Groups, by themselves, don't have any phase parameter. So, you cannot create a group and then change it's phase.
However, individual members of the group (accessed via 'Edit Group' function) have phase parameters. (more detail about this below!)
When you create a group, the group can have elements that belong to one phase or multiple phases. Irrespective of the phase of the view the Group was created, the sub elements of the group live in their respective phases within the group. The pictures below show an Existing Phase view (on the left) and a New Construction view (on the right) with the same instances of the groups.
However, when you copy any group, the new instance of the group takes the phase of the current VIEW (similar to the ROOM object). This also means, that if a group has elements from many phases, all these elements become part of the phase of the current view. The pic below shows originals and copies of different groups, all becoming part of New Construction, which is the phase of the current view.

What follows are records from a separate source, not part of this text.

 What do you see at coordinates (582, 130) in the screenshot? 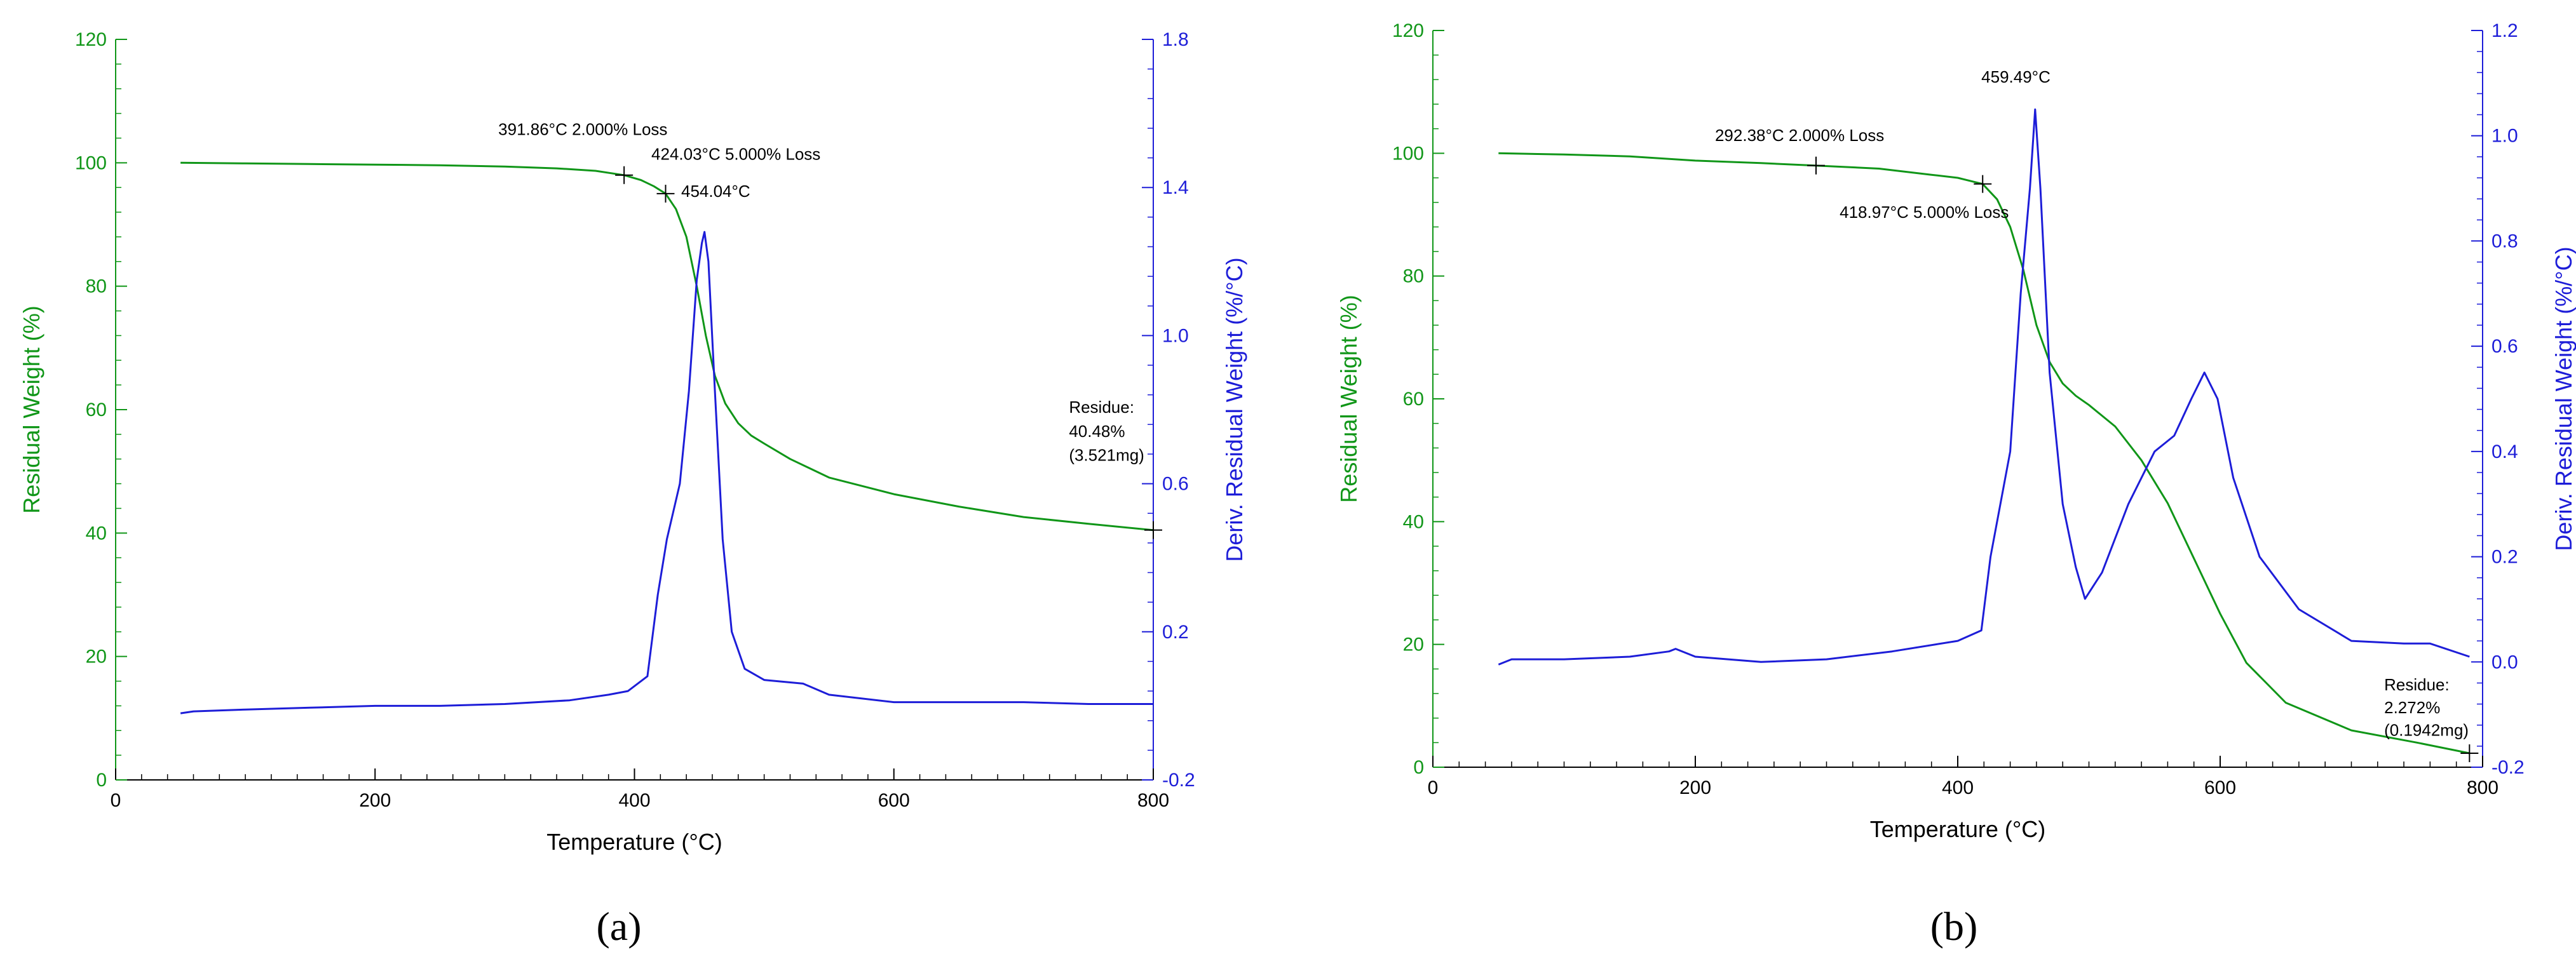
I see `annotation-label: 391.86°C 2.000% Loss` at bounding box center [582, 130].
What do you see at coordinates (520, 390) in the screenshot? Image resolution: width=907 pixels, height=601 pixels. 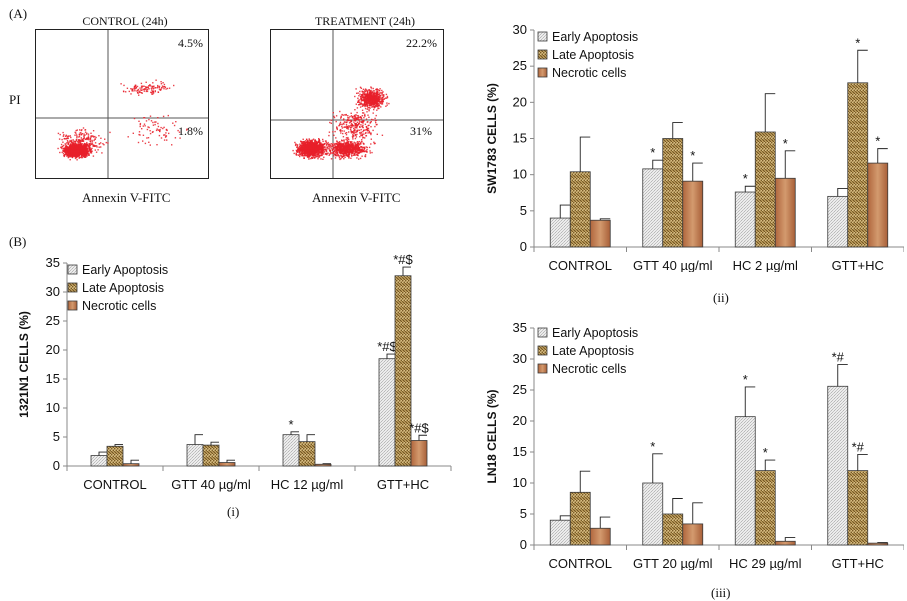 I see `y-tick-label: 25` at bounding box center [520, 390].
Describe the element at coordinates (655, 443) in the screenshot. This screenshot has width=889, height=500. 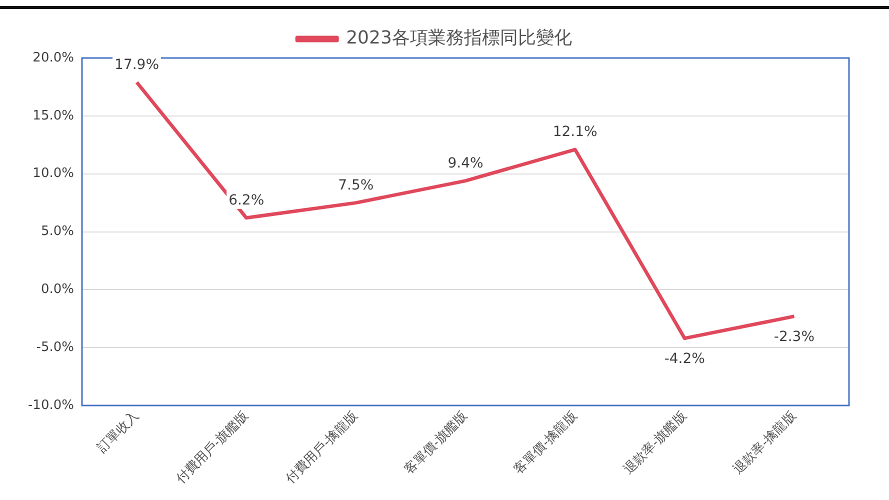
I see `x-tick-label: 退款率-旗艦版` at that location.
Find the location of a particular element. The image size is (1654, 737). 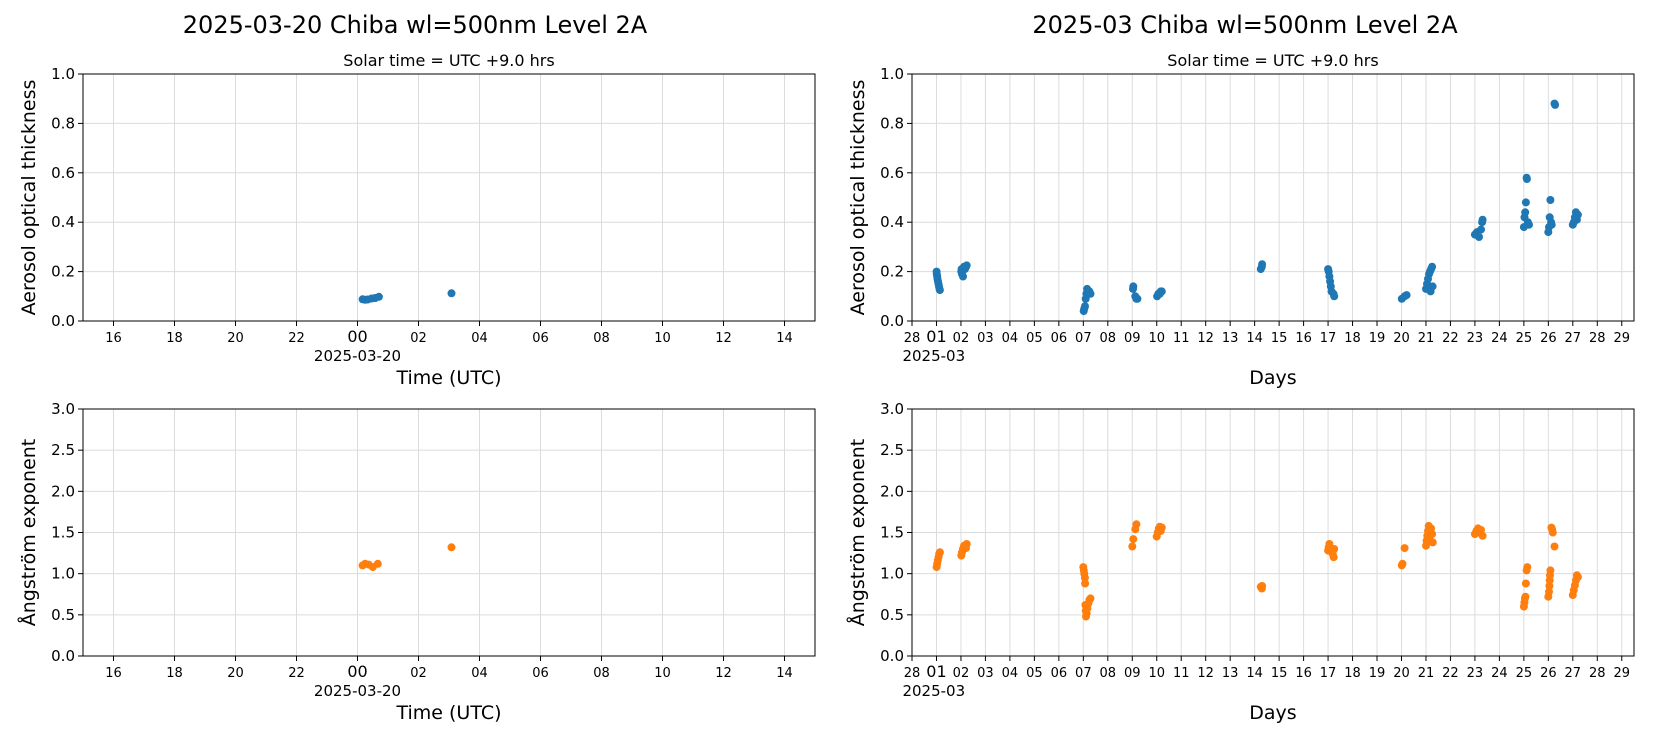

y-axis-label: Aerosol optical thickness is located at coordinates (858, 198).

In RVT 2008: Changing the phase of the elements that comprise a group - using the Edit Group function - results in unpredictable results based on the phase of the current view. Moving objects from one phase to another does not get propagated correctly to other instances of the group. Depending on the current view, the phase parameter gets swapped / unchanged, etc.

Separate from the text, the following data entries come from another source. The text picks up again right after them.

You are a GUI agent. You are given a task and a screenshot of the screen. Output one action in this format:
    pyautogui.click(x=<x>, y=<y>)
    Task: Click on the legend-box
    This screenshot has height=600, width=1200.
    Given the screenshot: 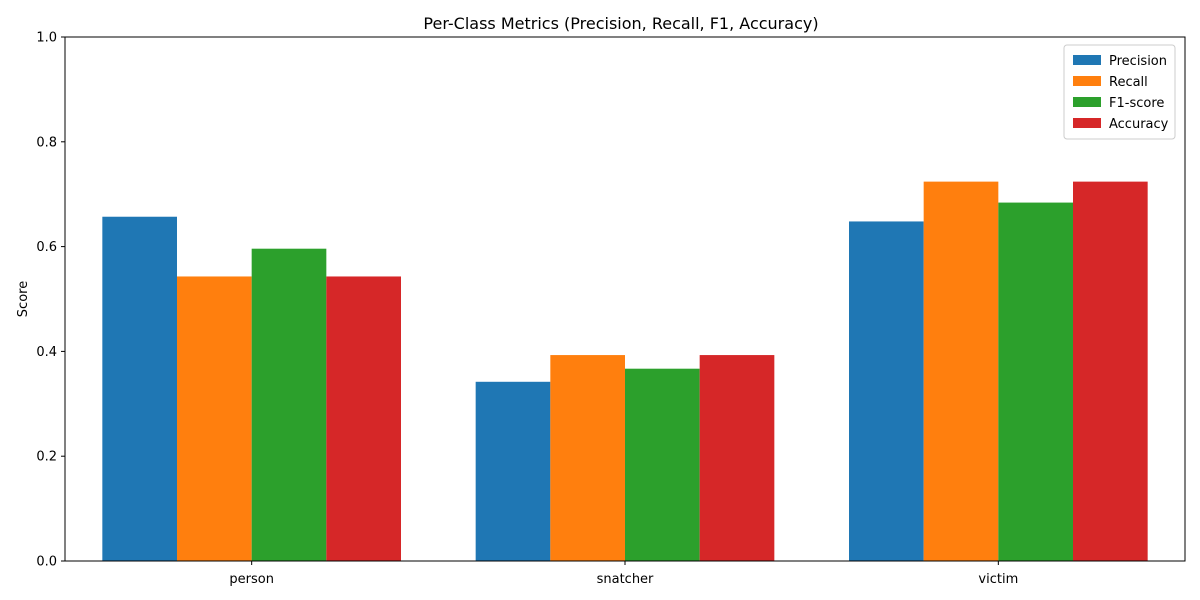 What is the action you would take?
    pyautogui.click(x=1120, y=92)
    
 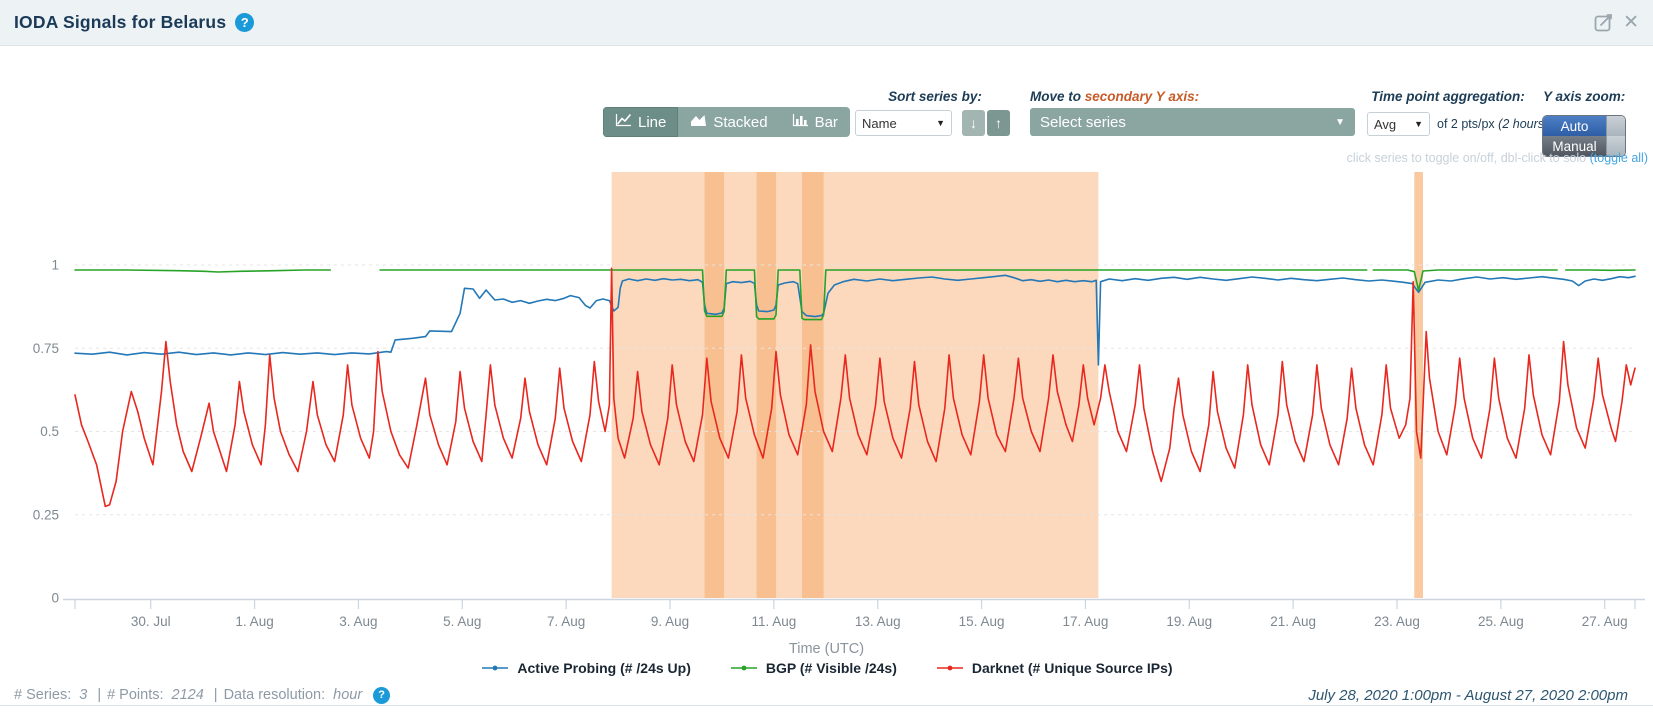 I want to click on chart-type-line-button: Line, so click(x=641, y=122).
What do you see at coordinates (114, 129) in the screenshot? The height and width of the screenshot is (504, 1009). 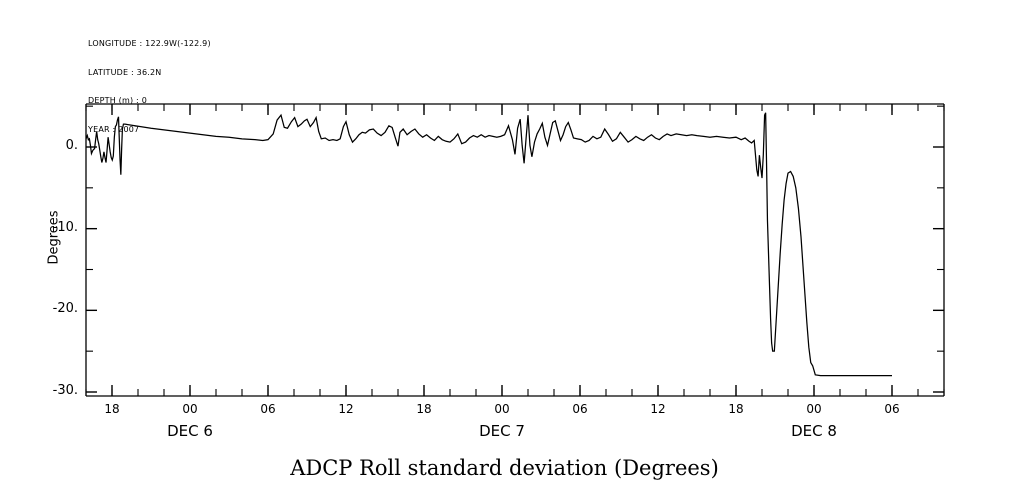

In RVT 2009: Changing the phase of the elements that comprise a group - using the Edit Group function - changes only the phase of those particular elements in that particular instance of the group. The change does NOT get propagated to other instances.
- The effective way to propagate changes in the phase of the elements is to create a new group with elements in different phases and then swap this new group with the old ones.
- To assign a specific phase for a group, create it in the view which has this specific phase assigned to it.
You can create a group by copying, copy/pasting, mirroring, dragging from the project browser > Groups, etc.